Jennifer Rideout.

For many families, the subject of wealth is rarely discussed. It can be a taboo, an elephant in the room, or perhaps even a secret, known by the parents but not their offspring. This may be especially true of families in which the older generation has accumulated sufficient wealth that the kids will inherit significant sums at some point.

It’s not difficult to imagine why some parents are reluctant to talk about inheritances with their children:

 There may be a fear that if the kids know they’ll inherit a large amount of money, it may negatively
affect their own work ethic and sense of responsibility

 Parents may be worried that a sense of entitlement among the inheritors could appear

 Talking about money can simply be uncomfortable for many people

These reasons are all perfectly understandable, and are not without validity. Say you’re an entrepreneur who’s built up a sizable nest egg on the back of hard work, smarts and determination. You may be rightly concerned that if your kids know they’ll eventually get it, they may forego hard work of their own in the meantime.

Yet as Warren Buffet has observed, your children will eventually know everything, so you might as well tell them reasonably early on about how you plan to deal with inheritances. This doesn’t mean letting your kids know as soon as possible, obviously.

But talking to them about the family’s wealth and showing them key documents such as your will are things you should consider once you feel they can handle it.

Of course, telling your offspring what they will likely inherit does not by itself make them good inheritors. It simply gives them a heads-up.

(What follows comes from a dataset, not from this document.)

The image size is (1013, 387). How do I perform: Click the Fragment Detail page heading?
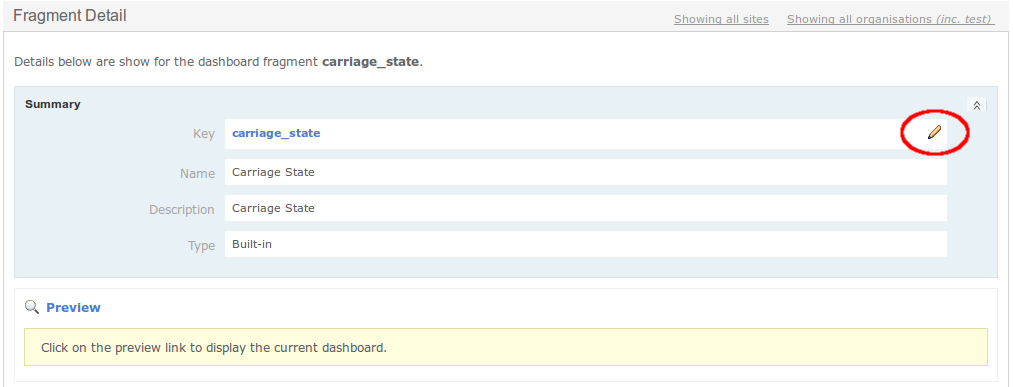pos(70,16)
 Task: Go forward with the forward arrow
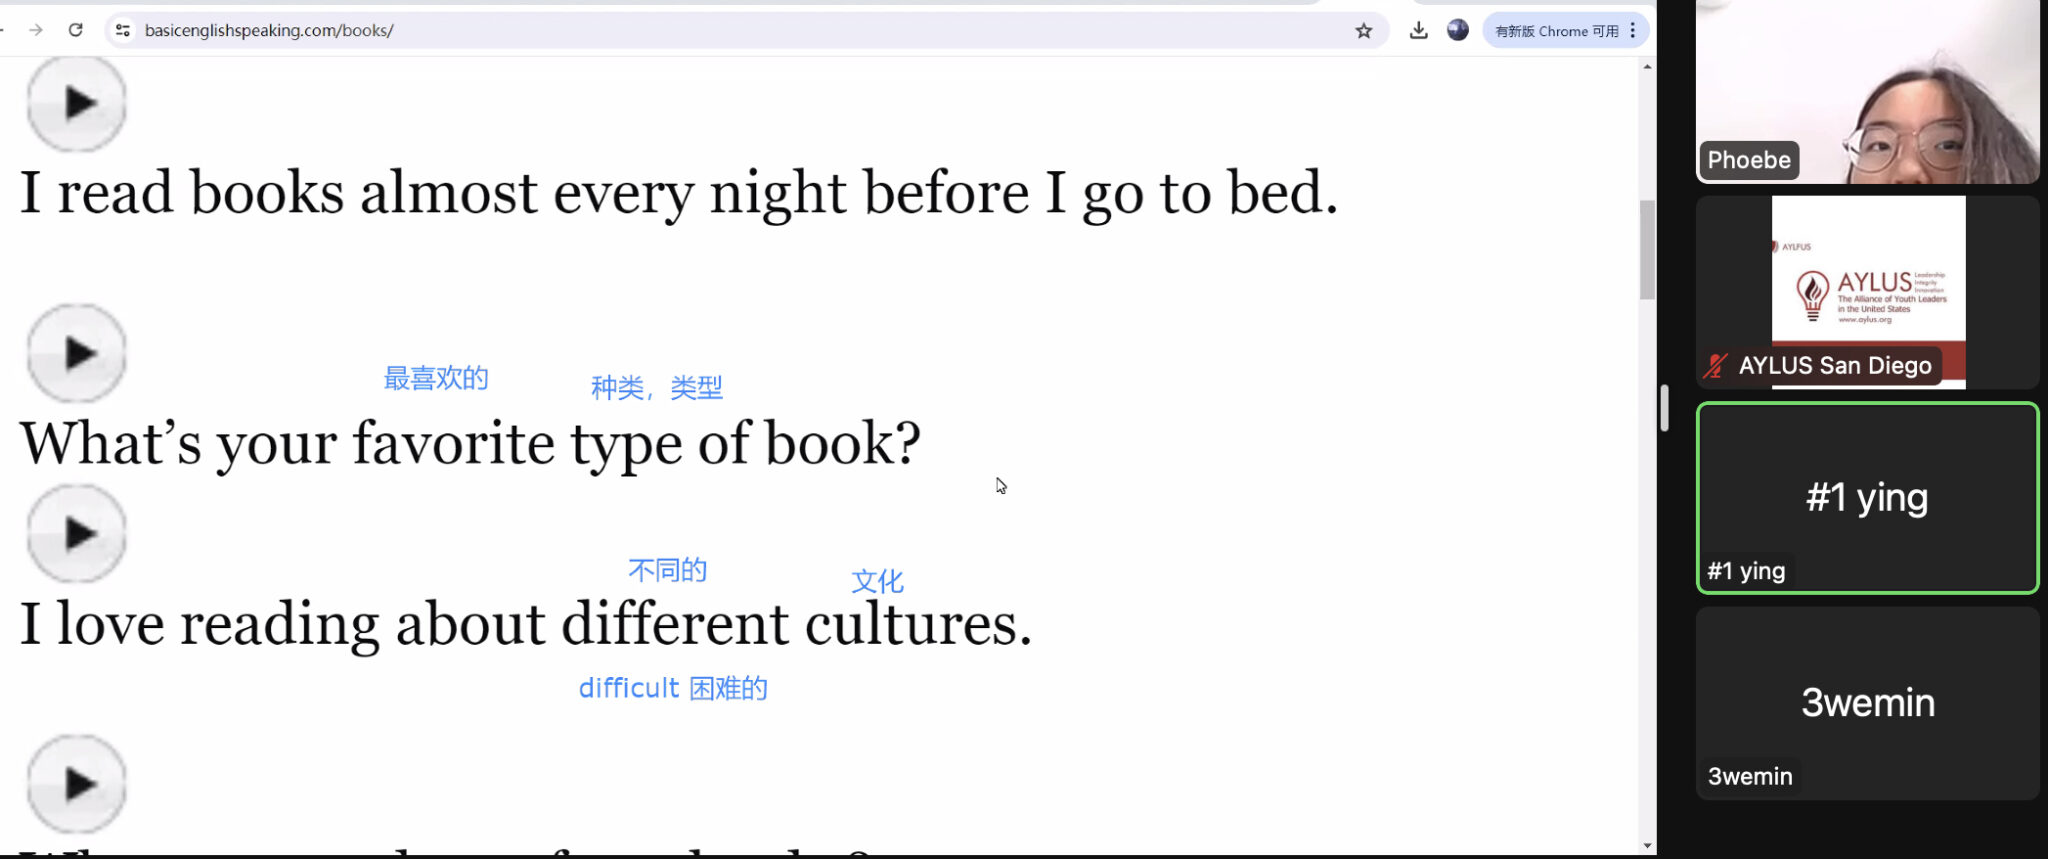[36, 30]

So how can you create good inheritors? Here are some tips:

Be a good role model

How your kids see you act often leaves a more lasting impression than what you say. You can preach to them ad nauseum about good money management, staying humble and giving to important causes. But unless your offspring witness you putting those words into practice, the lessons may just fail to register.

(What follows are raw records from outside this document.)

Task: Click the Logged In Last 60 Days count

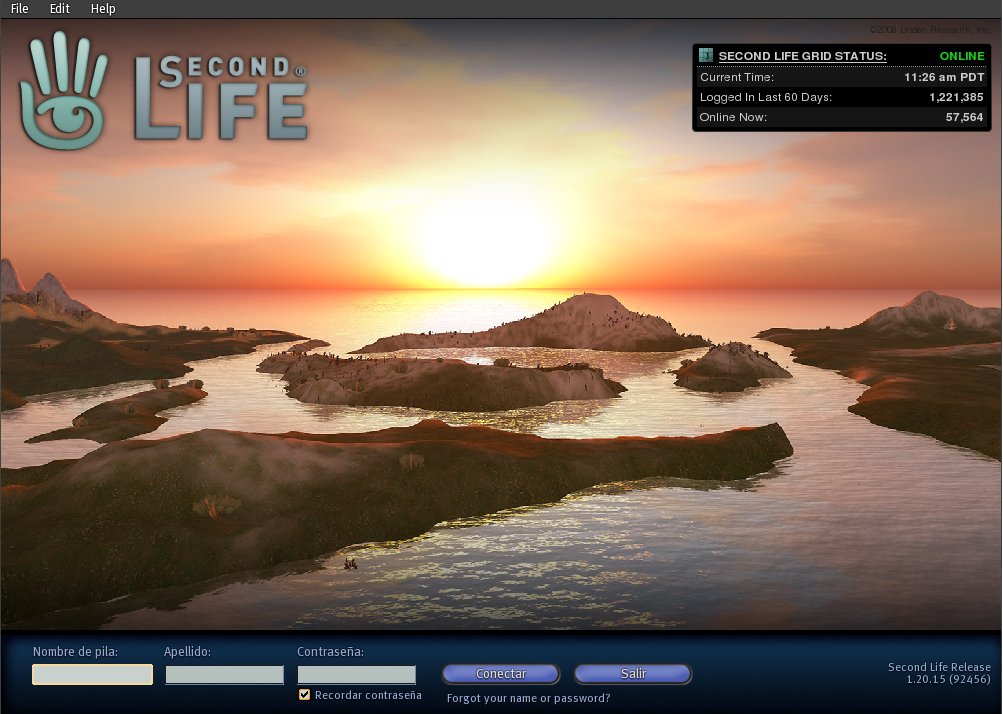Action: tap(956, 97)
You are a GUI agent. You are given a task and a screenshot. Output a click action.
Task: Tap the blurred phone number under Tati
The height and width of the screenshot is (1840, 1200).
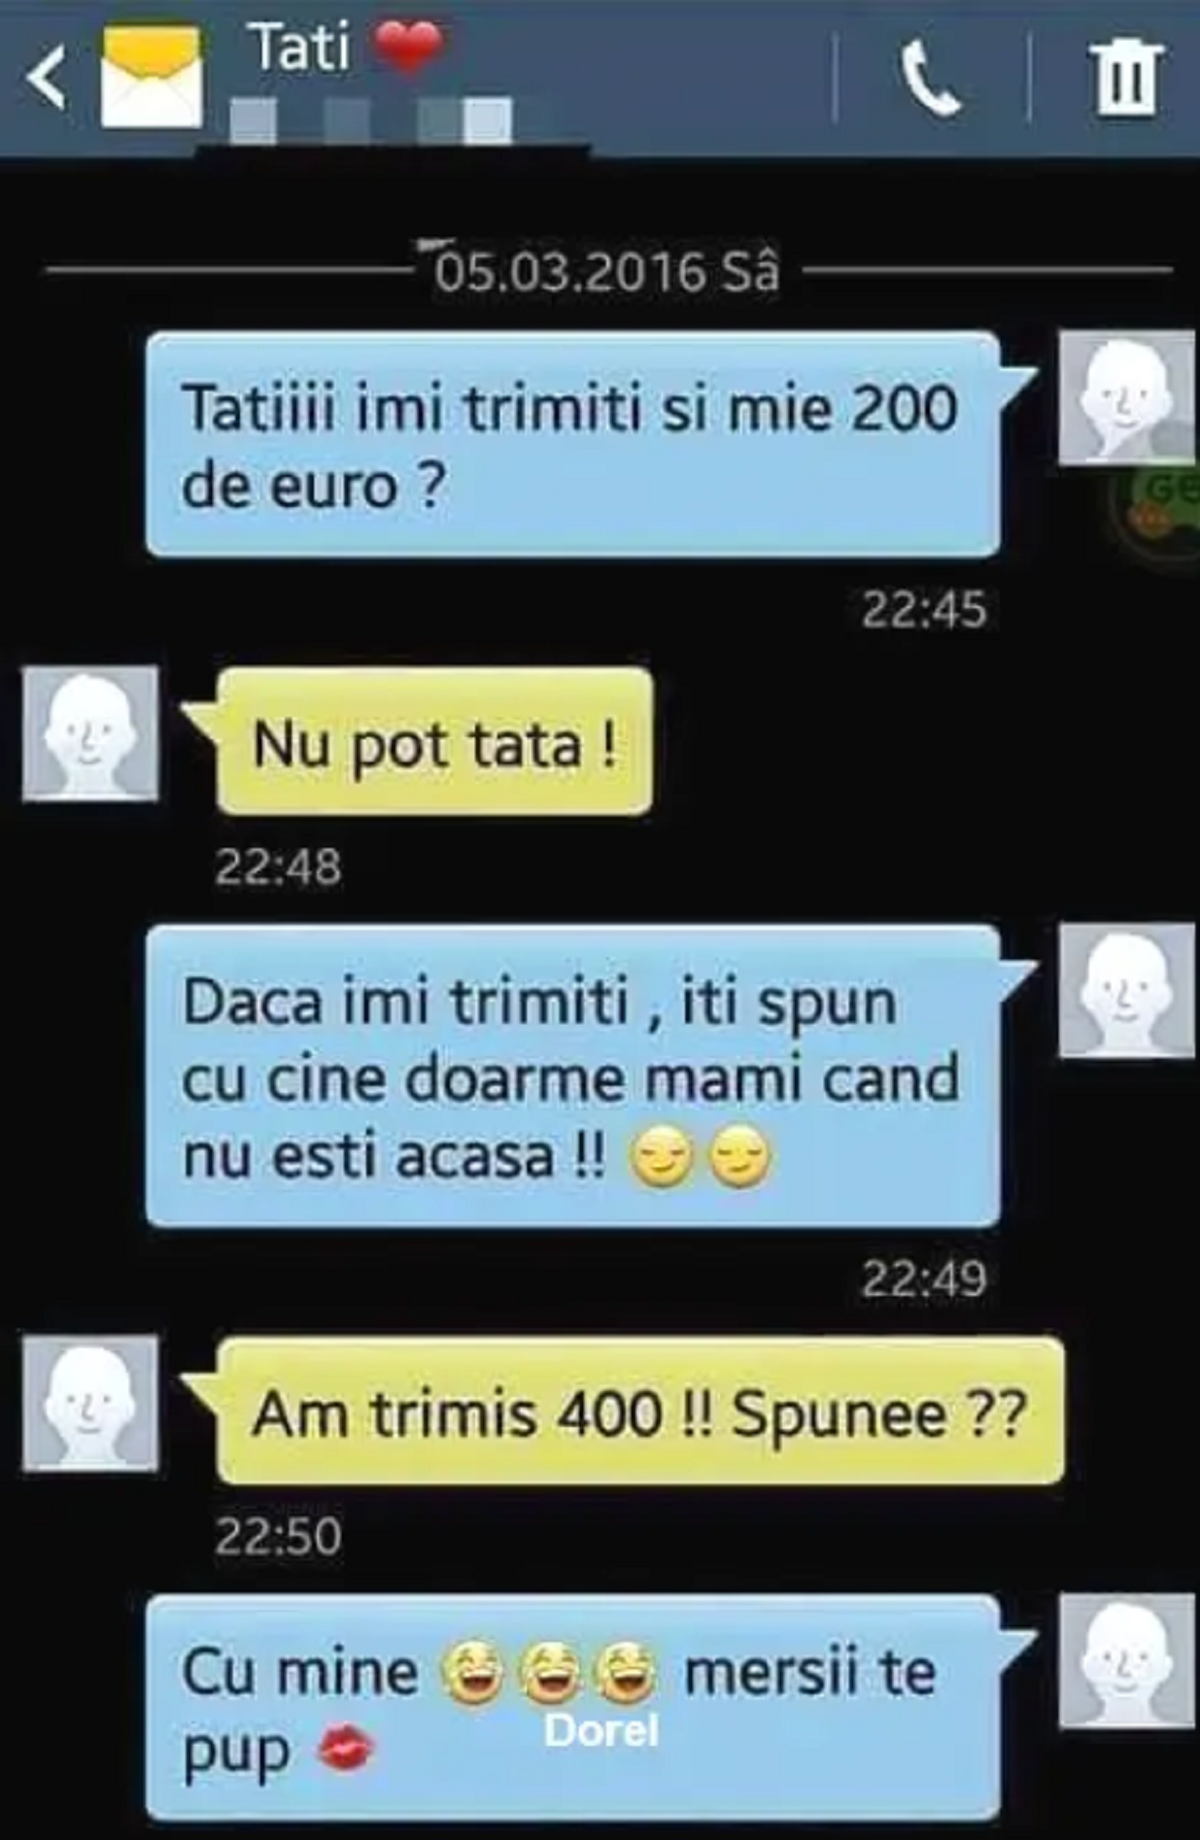371,121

A dress rehearsal can help when it’s show time

Rather than leaving all the money to your kids once you’ve passed, you may want to consider giving them a small amount now. One idea is to help them maximize their Tax-Free Savings Accounts (TFSAs) each year, and provide some guidance about how the funds can be invested.

This guidance can come from you directly, or a trusted investment professional. By learning the language and principles of long-term investing at an early age, your kids will be better prepared when they inherit far greater sums.

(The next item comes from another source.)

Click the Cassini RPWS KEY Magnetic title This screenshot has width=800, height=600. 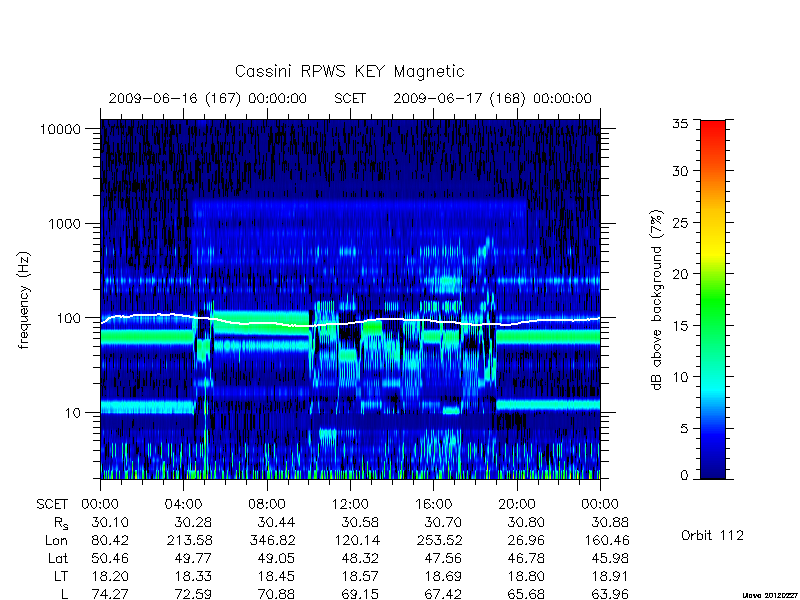349,71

Involve them in the process

Telling your kids about a planned inheritance is an important step in preparing them for the day they actually receive your assets. In doing so, you can help them in their journey to becoming responsible custodians of the family’s wealth.

Of course, involving children in the process means more than simply telling them what to expect: you can have them read your will, invite them to participate in philanthropic discussions, and get a sense of your family’s key values.

Parting Thought

Ultimately, if you’re going to pass on wealth to the next generation, you have a choice: do you want them to be shocked and unprepared when the inheritance takes place, or would you rather they’re thankful but not surprised and prepared to carry on your financial legacy?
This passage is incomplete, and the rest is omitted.